> [TEXT PASSAGE]:
-- Opening Marker --

In my personal opinion, it is necessary that we should not ignore the opportunity to think over each and every suggestion offered.
Does your writing look like this? Is your first draft filled with unnecessary words? Are you trying too hard to sound academic and scholarly? If yes, you may be forcing your reader to plow through convoluted sentences such as the above. Deleting unnecessary words and replacing wordy phrases with more powerful words make your writing clearer and more engaging. Your reader should appreciate the revised sentence below:
We should consider each suggestion.
Delete meaningless /fluff words
kind of, great, really, basically, very, extremely, probably, various, generally, actually, quite, mostly, particular, etc.
The basic reason for the strike was essentially a disagreement between management and staff.
Delete redundant words
unexpected surprise, terrible disaster, free gift, completely finished, past memories, definite decision, close scrutiny, full and complete, any and all, hopes and desires, first and foremost, each and every, unnecessary and useless
The sad tragedy was painful to read.

-- Closing Marker --

> [WORK ITEM A]: Reproduce the part of the passage on concise writing starting at "Does your writing" and ending at "management and staff.".
> [WORK ITEM B]: In the passage on concise writing, what revised version of the wordy opening sentence is offered?
> [WORK ITEM C]: Write the next part of the passage on concise writing, following on from its final sentence.

> [EXTRACTED INFORMATION]:
-- Opening Marker --

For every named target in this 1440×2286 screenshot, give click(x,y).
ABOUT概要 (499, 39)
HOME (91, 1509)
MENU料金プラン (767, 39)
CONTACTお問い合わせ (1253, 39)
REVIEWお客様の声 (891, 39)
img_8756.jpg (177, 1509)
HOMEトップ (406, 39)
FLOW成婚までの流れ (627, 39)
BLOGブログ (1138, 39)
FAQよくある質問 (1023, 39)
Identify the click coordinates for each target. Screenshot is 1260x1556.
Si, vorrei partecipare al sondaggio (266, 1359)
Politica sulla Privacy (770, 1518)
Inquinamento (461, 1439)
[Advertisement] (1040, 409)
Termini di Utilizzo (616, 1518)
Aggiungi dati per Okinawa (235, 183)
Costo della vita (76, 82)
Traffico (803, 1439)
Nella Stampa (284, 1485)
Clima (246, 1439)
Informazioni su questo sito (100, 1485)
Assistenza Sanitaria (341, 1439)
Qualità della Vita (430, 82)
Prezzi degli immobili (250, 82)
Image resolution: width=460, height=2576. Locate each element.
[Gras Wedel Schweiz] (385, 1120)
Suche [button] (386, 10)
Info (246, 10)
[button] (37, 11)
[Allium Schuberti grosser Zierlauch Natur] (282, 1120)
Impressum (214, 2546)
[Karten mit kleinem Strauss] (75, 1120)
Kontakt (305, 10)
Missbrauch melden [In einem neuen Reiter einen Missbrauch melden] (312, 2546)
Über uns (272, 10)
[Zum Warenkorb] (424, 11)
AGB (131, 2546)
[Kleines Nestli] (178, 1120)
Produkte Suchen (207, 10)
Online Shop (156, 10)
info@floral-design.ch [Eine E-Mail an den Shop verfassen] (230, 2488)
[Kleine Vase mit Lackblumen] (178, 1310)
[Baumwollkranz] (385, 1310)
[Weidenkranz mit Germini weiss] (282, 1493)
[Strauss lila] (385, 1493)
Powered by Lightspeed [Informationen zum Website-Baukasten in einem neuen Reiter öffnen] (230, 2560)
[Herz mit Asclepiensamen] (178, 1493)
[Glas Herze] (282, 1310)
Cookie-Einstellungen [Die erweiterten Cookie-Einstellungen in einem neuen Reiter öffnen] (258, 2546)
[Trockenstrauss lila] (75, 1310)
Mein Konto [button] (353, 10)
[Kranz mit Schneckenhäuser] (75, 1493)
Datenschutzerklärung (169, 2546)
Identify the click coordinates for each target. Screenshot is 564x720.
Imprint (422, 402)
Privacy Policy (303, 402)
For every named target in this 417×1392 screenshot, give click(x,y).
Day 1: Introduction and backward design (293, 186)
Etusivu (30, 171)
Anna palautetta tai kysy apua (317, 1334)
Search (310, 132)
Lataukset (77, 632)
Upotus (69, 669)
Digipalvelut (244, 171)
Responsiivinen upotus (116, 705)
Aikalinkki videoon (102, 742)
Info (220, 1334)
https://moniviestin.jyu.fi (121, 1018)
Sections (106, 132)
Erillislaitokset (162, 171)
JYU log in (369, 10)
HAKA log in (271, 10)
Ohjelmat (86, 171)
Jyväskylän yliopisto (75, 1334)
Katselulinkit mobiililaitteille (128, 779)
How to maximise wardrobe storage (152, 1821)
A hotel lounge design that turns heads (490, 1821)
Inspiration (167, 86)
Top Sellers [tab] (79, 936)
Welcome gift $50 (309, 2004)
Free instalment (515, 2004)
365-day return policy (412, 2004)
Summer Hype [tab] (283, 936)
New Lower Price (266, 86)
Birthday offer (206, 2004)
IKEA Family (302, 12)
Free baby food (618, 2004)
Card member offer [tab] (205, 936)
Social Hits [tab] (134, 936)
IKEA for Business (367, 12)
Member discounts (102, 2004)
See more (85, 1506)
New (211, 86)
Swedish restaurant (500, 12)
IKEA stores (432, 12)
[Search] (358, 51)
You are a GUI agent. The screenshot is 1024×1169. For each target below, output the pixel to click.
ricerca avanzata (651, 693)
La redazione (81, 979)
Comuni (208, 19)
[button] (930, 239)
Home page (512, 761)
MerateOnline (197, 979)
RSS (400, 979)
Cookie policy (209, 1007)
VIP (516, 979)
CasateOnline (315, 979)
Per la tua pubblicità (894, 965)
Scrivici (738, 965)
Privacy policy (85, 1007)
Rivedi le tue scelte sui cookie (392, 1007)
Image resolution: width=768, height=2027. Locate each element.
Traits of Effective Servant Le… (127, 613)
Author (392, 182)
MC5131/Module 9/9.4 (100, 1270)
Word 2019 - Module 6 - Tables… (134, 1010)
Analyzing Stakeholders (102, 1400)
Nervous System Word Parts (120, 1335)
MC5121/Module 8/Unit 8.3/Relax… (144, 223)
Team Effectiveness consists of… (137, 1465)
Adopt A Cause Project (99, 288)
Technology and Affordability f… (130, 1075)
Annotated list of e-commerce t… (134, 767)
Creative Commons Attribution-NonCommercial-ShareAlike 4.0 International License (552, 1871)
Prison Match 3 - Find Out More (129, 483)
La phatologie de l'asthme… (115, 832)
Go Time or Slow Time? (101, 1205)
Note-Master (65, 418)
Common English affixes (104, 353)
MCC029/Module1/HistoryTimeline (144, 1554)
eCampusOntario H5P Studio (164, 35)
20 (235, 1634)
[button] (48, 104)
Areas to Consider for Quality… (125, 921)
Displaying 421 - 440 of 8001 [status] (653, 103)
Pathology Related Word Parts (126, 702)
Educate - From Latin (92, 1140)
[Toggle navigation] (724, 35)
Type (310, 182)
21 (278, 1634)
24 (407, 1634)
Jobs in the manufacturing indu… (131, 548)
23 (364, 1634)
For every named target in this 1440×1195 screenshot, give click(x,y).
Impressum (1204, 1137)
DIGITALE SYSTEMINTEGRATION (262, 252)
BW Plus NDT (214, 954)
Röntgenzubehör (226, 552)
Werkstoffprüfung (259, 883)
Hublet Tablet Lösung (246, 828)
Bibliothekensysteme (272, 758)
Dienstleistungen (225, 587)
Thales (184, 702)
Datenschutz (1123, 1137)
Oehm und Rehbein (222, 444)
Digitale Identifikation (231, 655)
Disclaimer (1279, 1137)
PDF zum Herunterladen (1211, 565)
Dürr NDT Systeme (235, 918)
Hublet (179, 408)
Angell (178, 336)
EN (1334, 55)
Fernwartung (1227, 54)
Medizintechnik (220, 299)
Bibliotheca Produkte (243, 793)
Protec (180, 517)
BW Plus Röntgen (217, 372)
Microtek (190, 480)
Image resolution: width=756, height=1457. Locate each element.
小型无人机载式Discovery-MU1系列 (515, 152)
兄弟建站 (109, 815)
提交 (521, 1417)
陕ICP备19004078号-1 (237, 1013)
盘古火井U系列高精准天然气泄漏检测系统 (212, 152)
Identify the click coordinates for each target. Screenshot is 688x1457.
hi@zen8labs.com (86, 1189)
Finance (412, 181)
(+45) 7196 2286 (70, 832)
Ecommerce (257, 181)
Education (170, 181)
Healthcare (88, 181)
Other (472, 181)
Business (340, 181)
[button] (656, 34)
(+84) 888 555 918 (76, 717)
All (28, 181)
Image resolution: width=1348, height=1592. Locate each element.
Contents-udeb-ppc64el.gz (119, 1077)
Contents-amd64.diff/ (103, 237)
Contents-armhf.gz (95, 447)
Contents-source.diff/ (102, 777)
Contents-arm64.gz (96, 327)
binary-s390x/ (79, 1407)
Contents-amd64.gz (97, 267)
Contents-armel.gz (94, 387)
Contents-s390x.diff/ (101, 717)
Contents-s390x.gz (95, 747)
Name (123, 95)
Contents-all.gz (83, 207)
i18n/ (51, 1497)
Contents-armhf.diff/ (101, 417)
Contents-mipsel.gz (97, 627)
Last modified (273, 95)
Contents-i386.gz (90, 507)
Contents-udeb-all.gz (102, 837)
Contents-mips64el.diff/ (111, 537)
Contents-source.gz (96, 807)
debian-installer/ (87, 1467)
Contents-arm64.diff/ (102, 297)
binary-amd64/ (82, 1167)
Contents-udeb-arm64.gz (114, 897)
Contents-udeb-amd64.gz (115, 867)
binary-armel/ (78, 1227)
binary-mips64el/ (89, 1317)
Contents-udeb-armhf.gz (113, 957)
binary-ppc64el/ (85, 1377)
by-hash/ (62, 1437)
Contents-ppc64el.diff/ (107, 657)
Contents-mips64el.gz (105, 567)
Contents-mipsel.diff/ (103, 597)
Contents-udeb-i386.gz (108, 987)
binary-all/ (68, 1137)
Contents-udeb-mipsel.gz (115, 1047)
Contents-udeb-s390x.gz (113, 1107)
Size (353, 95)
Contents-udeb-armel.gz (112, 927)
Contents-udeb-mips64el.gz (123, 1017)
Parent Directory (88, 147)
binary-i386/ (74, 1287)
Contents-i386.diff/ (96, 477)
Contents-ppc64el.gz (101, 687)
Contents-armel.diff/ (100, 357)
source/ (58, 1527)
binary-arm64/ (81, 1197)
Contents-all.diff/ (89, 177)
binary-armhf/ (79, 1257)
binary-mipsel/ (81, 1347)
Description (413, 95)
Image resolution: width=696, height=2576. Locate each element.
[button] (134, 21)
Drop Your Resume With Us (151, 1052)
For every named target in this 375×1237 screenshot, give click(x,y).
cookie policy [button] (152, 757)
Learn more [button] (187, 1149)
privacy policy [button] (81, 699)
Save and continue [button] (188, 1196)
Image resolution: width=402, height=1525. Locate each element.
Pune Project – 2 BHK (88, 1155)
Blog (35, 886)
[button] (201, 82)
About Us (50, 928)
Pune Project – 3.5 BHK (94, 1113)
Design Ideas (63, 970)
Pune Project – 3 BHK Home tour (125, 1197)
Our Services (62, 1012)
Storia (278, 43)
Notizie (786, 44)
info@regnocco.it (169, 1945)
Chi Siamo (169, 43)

-- Closing Marker --

> [OUTPUT A]:
Does your writing look like this? Is your first draft filled with unnecessary words? Are you trying too hard to sound academic and scholarly? If yes, you may be forcing your reader to plow through convoluted sentences such as the above. Deleting unnecessary words and replacing wordy phrases with more powerful words make your writing clearer and more engaging. Your reader should appreciate the revised sentence below:
We should consider each suggestion.
Delete meaningless /fluff words
kind of, great, really, basically, very, extremely, probably, various, generally, actually, quite, mostly, particular, etc.
The basic reason for the strike was essentially a disagreement between management and staff.

> [OUTPUT B]: We should consider each suggestion.

> [OUTPUT C]:
Delete unnecessary sentence starters (They often start with It is, There is, There are, etc.)
It is important to note that . . .
There are some circumstances that . . .
It is necessary . . .
There is a need . . .
It is obvious that the jury was misled by the defense attorney.
It was the president who started the turmoil.
Replace wordy phrases with more concise choices
regardless of the fact that --> although
due to the fact that --> because
for the reason that --> because
under circumstances in which --> when
concerning the matter of --> about/regarding
at all times --> always
Wordy: Despite the fact that Lisa turned in all her assignments, she failed the class.
Concise: Even though Lisa turned in all her assignments, she failed the class.
Wordy: In the situation in which a class is full, you may be added to the waiting list.
Concise: If a class is full, you may be added to the waiting list.
Change negatives to affirmatives
not often --> rarely
not notice --> overlook
not uncommon --> common
not honest --> dishonest
did not remember --> forgot
not stop --> continue
Williams, Joseph M. Style: Ten Lessons in Clarity and Grace. 7th ed. New York: Longman, 2003. Print.